◆ **WHAT THIS EXERCISE ASKS**:
- A) In the essay on Perfume, what are the two major themes the novel is said to present?
- B) Copy the essay on Perfume from "1319 words - 5" up to and including "the real world.", substituting "envy" for "greed".

◆ **DOCUMENT EXTRACT**:
* START *
Patrick Süskind’s Usage Of Character Stories In Perfume Do Persuade The Reader

1319 words - 5 pages

Patrick Süskind’s novel, Perfume, presents two major themes: the corruptive nature of power and the inherent flaws of humanity. These two themes are explored throughout the novel in the lives of the characters. Süskind shows the effects of power on Giuseppe Baldini, the marquis de La Taillade-Espinasse, and Jean-Baptiste Grenouille. The author explores the flawed nature of humanity by pointing out the greed and deception experienced by Monsieur Grimal, Giuseppe Baldini, the marquis Taillade-Espinasse, and the citizens of Grasse. Süskind convinces the reader, at least while he or she is reading Perfume, that these two major themes are present and active both in the novel and in the real world.
* END *
◆ **DATA**:
* START *
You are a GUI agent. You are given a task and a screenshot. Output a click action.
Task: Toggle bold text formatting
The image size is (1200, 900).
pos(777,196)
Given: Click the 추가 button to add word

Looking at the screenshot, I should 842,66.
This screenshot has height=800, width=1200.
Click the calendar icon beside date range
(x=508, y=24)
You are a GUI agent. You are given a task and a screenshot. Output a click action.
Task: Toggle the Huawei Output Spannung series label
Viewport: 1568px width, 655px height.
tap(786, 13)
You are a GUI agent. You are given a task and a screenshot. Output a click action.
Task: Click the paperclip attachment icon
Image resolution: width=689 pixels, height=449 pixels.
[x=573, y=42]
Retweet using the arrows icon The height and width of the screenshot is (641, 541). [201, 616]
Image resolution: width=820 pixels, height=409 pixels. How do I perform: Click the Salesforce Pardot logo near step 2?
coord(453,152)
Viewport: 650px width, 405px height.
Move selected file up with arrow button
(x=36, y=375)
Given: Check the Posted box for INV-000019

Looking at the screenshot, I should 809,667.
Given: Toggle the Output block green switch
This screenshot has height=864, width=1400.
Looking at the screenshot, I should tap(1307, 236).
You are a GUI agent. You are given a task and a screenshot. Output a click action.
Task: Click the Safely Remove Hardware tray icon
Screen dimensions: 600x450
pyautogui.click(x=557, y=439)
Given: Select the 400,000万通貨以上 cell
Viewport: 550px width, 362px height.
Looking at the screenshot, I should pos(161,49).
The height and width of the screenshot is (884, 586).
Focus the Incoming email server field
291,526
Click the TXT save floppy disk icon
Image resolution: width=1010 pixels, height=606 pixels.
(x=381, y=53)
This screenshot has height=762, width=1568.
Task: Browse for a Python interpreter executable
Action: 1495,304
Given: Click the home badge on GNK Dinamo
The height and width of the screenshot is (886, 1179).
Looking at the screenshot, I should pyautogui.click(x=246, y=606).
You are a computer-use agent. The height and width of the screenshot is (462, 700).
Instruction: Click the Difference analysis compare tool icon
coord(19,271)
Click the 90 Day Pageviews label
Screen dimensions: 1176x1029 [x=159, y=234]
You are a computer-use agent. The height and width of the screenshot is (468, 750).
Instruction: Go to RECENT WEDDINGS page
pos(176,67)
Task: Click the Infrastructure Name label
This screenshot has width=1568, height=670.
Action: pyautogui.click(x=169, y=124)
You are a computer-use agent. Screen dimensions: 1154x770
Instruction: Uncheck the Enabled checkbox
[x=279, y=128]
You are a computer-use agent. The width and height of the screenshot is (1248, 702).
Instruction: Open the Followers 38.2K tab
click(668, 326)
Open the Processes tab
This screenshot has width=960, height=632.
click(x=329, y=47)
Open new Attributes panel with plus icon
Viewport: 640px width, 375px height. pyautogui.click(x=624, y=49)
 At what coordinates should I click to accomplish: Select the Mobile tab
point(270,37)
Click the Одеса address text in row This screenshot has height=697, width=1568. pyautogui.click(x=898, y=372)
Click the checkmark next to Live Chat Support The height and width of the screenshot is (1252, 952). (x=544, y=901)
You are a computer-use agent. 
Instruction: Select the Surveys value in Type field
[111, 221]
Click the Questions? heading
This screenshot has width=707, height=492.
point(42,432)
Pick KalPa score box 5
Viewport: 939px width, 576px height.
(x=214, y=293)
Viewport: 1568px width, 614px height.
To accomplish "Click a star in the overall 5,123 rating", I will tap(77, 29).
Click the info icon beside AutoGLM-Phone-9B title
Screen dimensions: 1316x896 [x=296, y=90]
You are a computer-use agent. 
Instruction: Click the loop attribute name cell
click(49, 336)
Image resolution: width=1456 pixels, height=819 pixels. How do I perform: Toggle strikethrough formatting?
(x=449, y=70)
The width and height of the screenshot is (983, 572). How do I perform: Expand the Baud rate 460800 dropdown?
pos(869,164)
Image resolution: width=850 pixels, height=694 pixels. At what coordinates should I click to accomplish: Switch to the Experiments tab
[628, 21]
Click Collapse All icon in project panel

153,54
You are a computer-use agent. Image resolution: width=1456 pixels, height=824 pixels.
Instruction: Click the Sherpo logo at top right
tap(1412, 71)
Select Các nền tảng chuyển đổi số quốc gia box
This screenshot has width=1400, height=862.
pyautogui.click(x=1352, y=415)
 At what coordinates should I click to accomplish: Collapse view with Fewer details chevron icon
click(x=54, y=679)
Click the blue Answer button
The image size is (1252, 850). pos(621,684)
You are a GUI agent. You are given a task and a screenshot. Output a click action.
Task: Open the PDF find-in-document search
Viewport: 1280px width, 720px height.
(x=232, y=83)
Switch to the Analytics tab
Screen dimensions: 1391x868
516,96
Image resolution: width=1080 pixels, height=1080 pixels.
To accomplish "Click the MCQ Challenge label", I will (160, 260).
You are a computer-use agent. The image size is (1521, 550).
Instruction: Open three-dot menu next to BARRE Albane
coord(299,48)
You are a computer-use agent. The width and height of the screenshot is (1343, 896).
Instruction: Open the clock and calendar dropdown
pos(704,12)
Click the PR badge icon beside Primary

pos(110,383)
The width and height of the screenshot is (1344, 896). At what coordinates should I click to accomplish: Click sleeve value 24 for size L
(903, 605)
* END *
◆ **FINAL ANSWERS**:
- A) The corruptive nature of power and the inherent flaws of humanity.

- B)
1319 words - 5 pages

Patrick Süskind’s novel, Perfume, presents two major themes: the corruptive nature of power and the inherent flaws of humanity. These two themes are explored throughout the novel in the lives of the characters. Süskind shows the effects of power on Giuseppe Baldini, the marquis de La Taillade-Espinasse, and Jean-Baptiste Grenouille. The author explores the flawed nature of humanity by pointing out the envy and deception experienced by Monsieur Grimal, Giuseppe Baldini, the marquis Taillade-Espinasse, and the citizens of Grasse. Süskind convinces the reader, at least while he or she is reading Perfume, that these two major themes are present and active both in the novel and in the real world.